In the Matter of the Arbitration
of a Dispute Between
FEDERATION OF NURSES AND HEALTH
PROFESSIONALS, LOCAL 5001, AFT, AFL-CIO
Shneidman, Myers, Dowling & Blumenfield, Attorneys at Law, by Mr. Timothy E. Hawks, appearing on behalf of the Union.
Mr. Timothy R. Schoewe, Deputy Corporation Counsel, appearing on
behalf of the County.
The Federation of Nurses and Health Professionals, Local 5001, AFT, AFL-CIO, hereinafter referred to as the Union, and Milwaukee County, hereinafter referred to as the County, are parties to a collective bargaining agreement which provides for the binding arbitration of certain disputes arising thereunder. The Union made a request, with the concurrence of the County, that the Wisconsin Employment Relations Commission designate a member of its staff to hear and decide a grievance over the interpretation of the parties' agreement. The undersigned was so designated. Hearing was held in Milwaukee, Wisconsin on August 15, 1991. The hearing was not transcribed and the parties filed post-hearing briefs which were exchanged on October 8, 1991.

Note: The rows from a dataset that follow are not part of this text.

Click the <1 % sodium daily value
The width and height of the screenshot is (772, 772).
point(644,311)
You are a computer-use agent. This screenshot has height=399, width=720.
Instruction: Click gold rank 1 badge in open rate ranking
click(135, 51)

The Union's Chief Steward, Joan Lossing, sent a letter dated September 12, 1990 to Mr. Henry Zielinski, the County's Director of Labor Relations, which stated as follows:
Pursuant to Section 4.03 paragraph (3) of the Memorandum of Agreement, I am requesting a meeting to discuss the interpretation of section 2.12 par (1) and section 2.11 paragraph (4)(a) as these sections relate to part-time and pro-rata employees. In view of the fact that the County's interpretation impacts to a great extent the benefits of those employees who are retiring during this "window period" it is imperative that this matter be discussed and if necessary arbitrated as soon as possible.
The parties met but were unable to resolve the dispute and on December 13, 1990, Lossing sent the following letter to Zielinski:
Pursuant to Section 4.03 (3) of the Memorandum of Agreement, we have met and had numerous conversations over the issue of the County's interpretation of Section 2.11 (a) Retirement System. The practice, as we understand it, is to pay retirement leave based on an employee's status (full time, part time) as opposed to the 30 days of accumulated sick leave which is stated in the contract, thus a part time employee would be paid 120 hours even though she may have accrued much more than that. We believe the contract requires 240 hours.
Although we have received nothing in writing from your office, on 12/6/90 I clearly understood Mr. Taylor to say that your position remains unchanged, thus, the dispute is being referred to arbitration.
The parties were unable to agree on a statement of the issue.
The Union framed the issue as follows:
In regard to part-time employees, does the word "days" as it is used in Section 2.11(4)(a) mean eight hour days; or instead does it mean a proportionate part of a day where the proportion is determined by the employee's part time status; and if so what is the appropriate remedy.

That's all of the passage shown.